Conservatives on the House Budget Committee on Friday blocked their party’s megabill from reaching the floor, citing concerns that the legislation to fulfill President Donald Trump’s domestic agenda would add too much to the deficit.
It was a remarkable revolt that threatened to upend the party’s goal of pushing the legislation through the House before its Memorial Day recess and sent Republican leaders scrambling to try to put down the uprising.
The setback underscored the treacherous balancing act that Speaker Mike Johnson is trying to pull off. Without the support of Republican hard-liners on the Budget Committee, the bill cannot advance. But any changes to win their backing could alienate the more moderate Republicans whose votes will also be needed to pass the measure on the House floor.Five Republican representatives — Chip Roy of Texas, Ralph Norman of South Carolina, Josh Brecheen of Oklahoma, Andrew Clyde of Georgia and Lloyd Smucker of Pennsylvania — joined Democrats in voting to block the legislation. The vote was 16-21 on a motion to advance the bill.
“This bill falls profoundly short; it does not do what we say it does with respect to deficits,” Roy said before the vote, explaining his opposition. “Deficits will go up in the first half of the 10-year budget window, and we all know it’s true, and we shouldn’t do that. We shouldn’t say that we’re doing something we’re not doing.”
A few hours after the vote failed, committee leaders announced that the panel would reconvene Sunday at 10 p.m. to reconsider the legislation. It was not clear what, if any, changes Republican leaders agreed to before calling lawmakers back.
But immediately after the vote, they had not seemed optimistic: The committee’s chair, Rep. Jodey C. Arrington of Texas, told its members they could return home to their districts.
“Well, the noes have it,” Arrington said. “I want to thank everybody for their time and patience, and Godspeed and safe travels.”
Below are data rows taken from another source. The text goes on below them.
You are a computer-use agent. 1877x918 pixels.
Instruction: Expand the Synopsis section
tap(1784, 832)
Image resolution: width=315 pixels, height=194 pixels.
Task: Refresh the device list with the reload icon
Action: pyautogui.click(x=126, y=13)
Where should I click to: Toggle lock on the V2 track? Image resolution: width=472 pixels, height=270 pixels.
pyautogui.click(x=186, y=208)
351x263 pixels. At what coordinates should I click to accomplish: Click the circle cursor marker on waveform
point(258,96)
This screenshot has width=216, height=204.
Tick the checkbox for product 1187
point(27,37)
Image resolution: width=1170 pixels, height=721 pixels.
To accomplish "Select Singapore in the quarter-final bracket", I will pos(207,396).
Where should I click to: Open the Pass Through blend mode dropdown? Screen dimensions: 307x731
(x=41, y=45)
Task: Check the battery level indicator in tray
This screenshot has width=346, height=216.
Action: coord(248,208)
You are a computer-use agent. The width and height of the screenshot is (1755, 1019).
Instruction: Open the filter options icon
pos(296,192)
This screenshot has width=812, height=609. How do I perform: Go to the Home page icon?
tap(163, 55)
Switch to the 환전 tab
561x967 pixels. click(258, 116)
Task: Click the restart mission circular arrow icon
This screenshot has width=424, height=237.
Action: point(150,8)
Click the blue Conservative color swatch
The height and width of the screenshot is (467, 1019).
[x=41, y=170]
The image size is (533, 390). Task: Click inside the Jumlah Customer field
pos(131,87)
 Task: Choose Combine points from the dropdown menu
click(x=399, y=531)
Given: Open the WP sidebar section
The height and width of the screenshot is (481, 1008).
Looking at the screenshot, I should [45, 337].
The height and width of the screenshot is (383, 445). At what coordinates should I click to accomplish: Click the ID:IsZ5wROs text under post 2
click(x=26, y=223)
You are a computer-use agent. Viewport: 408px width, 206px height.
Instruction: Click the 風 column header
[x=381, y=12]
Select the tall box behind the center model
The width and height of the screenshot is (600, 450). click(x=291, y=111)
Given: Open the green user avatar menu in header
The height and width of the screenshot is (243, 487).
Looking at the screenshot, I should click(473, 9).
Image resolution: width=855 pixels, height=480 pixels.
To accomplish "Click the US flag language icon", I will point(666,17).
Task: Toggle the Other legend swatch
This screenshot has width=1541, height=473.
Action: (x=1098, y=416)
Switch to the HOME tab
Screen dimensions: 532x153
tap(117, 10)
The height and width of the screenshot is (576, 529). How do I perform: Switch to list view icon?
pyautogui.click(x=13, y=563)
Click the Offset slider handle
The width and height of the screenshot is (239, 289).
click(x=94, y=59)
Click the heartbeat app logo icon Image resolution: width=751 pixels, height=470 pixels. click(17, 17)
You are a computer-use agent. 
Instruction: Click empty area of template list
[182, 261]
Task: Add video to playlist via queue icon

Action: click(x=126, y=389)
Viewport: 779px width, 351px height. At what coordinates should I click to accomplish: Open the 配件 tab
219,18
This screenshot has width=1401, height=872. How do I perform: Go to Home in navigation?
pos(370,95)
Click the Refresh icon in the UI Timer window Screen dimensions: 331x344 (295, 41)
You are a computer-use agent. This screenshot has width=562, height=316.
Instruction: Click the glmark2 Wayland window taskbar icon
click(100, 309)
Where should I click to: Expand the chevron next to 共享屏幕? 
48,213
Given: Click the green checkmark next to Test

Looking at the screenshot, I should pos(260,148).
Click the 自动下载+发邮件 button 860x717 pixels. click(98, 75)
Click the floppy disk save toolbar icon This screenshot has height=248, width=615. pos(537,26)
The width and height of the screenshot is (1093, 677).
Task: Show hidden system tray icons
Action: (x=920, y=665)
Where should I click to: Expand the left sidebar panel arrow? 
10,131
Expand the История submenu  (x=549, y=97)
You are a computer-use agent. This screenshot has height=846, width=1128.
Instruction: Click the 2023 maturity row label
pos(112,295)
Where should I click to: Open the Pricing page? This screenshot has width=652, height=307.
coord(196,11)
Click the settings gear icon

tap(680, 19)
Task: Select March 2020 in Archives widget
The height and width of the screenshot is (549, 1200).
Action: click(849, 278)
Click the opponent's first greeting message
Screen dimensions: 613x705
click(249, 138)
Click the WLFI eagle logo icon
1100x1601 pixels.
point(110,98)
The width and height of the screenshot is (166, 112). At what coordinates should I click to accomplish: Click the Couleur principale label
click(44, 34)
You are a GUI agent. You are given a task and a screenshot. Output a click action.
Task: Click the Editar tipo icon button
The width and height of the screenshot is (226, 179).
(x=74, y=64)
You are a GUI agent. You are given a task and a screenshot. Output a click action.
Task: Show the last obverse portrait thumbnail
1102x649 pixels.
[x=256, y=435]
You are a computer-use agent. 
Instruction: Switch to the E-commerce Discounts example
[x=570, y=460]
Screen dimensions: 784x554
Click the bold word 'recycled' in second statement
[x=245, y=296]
Smucker, who changed his “yes” vote to a “no” vote at the last minute, said he did so for procedural reasons. Because he voted against the bill, he will be able to ask to call the legislation back up for consideration once Republicans broker a deal.
The legislation the party is trying to push through would make Trump’s 2017 tax cuts permanent and eliminate taxes on tips and overtime pay through 2028, fulfilling a campaign pledge. Cuts to Medicaid, food stamps and subsidies for clean energy would partly offset the roughly $3.8 trillion cost of those tax measures over 10 years, as well as increased spending on the military and immigration enforcement.
But the conservatives are demanding changes to the bill, arguing that their leaders did not go far enough to cut federal spending. The Committee for a Responsible Federal Budget, a nonpartisan group that calls for lower deficits, estimated that the bill would add roughly $3.3 trillion to the deficit over the next decade. A number of House conservatives have said they do not want to vote for legislation unless it is deficit-neutral.
The changes the conservatives seek cut to the heart of concerns from their most centrist colleagues. Chief among the hard-liners’ frustrations is that a measure imposing work requirements on childless Medicaid recipients without disabilities would not kick in until 2029.
“We’re telling a healthy body, a healthy American, that you’ve got four years to get a job,” Norman said.
They are also unhappy that the legislation does not immediately eliminate a slew of clean energy tax credits that were created by President Joe Biden’s Inflation Reduction Act.
Brecheen said that he worried the gradual rollback of some of those tax credits would simply never materialize, citing his efforts in the Oklahoma Legislature to repeal wind tax credits.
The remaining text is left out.